そして返事をする間もなく、扉は開かれた。



「こんな所にいたのね、イナバ」


「あ、アリサさんでしたか」


「あなた、天文部の顧問をするんですって?」


「いえ、まだ正式に返事してませんよ」



 その声は落ち着いているが、顔は必死に感情を隠そうとしている時のそれだ。

怒っているのか、スネているのかは分からないけれど、不機嫌であろうことは長年の付き合いで分かる。



「やりたいのなら、やればいいじゃない。先生姿もお似合いでしてよ」


「僕が先生をやっているのは、ただの潜入調査ですよ」


「そんなこと分かってますわ!」



 やはり不機嫌な様子。何か気に障る事をしてしまっただろうか?

どう答えるべきか悩み、互いに見つめあったまま沈黙が寂しげな部室を覆った。



「何か、怒らせるようなことしましたか?」


「……いいえ。
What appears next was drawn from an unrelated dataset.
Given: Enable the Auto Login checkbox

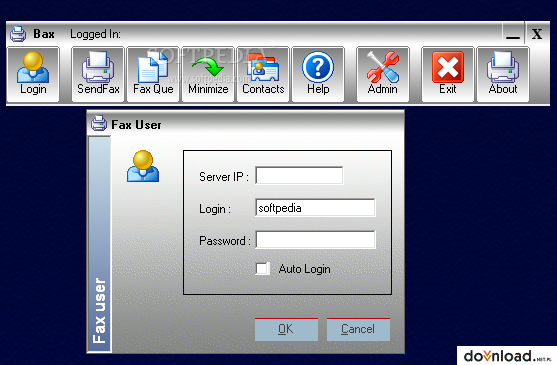Looking at the screenshot, I should pos(262,268).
ただ……、もし普通に先生をしたいなら、調査なんてしなくてよろしくてよ。

 今のあなたなら、どこでだってうまくやっていけるのだから……」



 どこでもうまくやっていける、様々な集団に潜入できるという能力だ。

それは、僕がこの世界にやって来る時に得た能力。

誰とでもうまくやれるというものではないが、違和感なく入り込む事ができる能力。

雑な言い方をすれば、相手に人畜無害と思わせる能力。


 それはまるで、前の世界で人外と人間、どちらにも馴染めなかった僕へのあてつけのような能力……。
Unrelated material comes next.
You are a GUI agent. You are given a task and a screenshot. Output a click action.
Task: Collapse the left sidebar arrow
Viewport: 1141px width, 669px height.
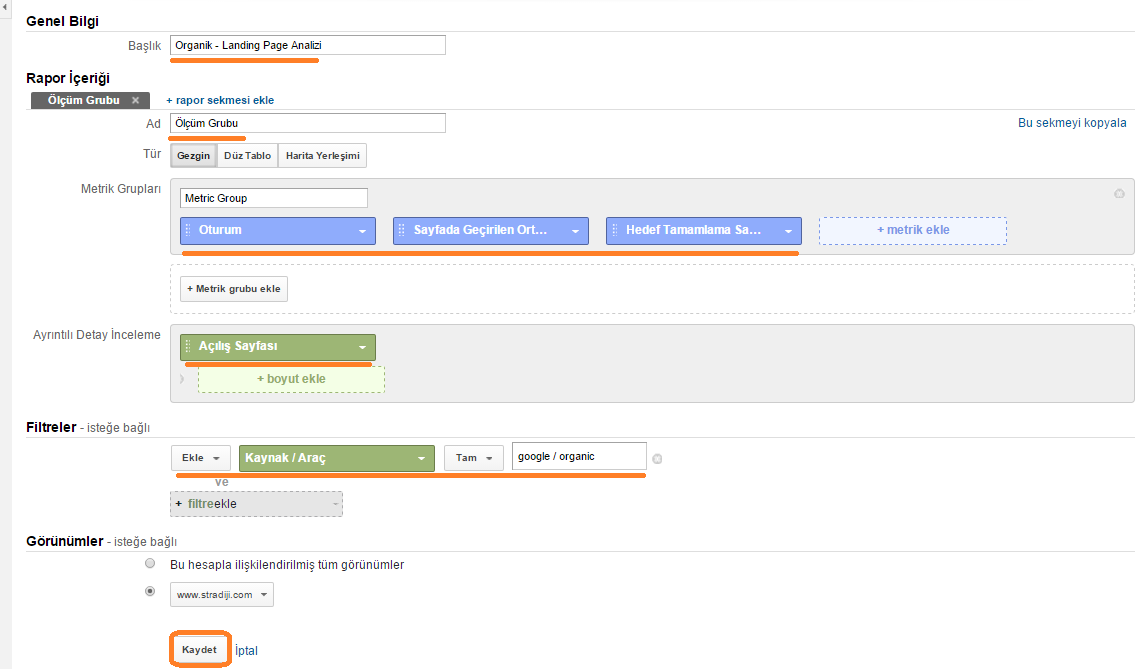(x=6, y=9)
 そうして対象に入り込み、必要な情報を集め、時には中から集団を崩壊させ、もしくは望む方向へと誘導する。それが僕の役目。

今回だって、この学校で覚醒者が多い事や、例の失踪した教師などの調査を行うために、教員として入り込んだのだ。


 けれど、彼女の目には僕がそういった事情抜きに、好きで教員をやっているように映ったのだろう。

事情を知っている者でさえ騙すほどの能力なのだろうか……。


 そして彼女はいつもそうなのだ。

離れていってしまうかもしれないのなら、自から手放すそうとする。

「失う」のが怖いから、自分で「棄てる」のだ。

また僕は、不安にさせてしまったのだ。あの時と同じように……。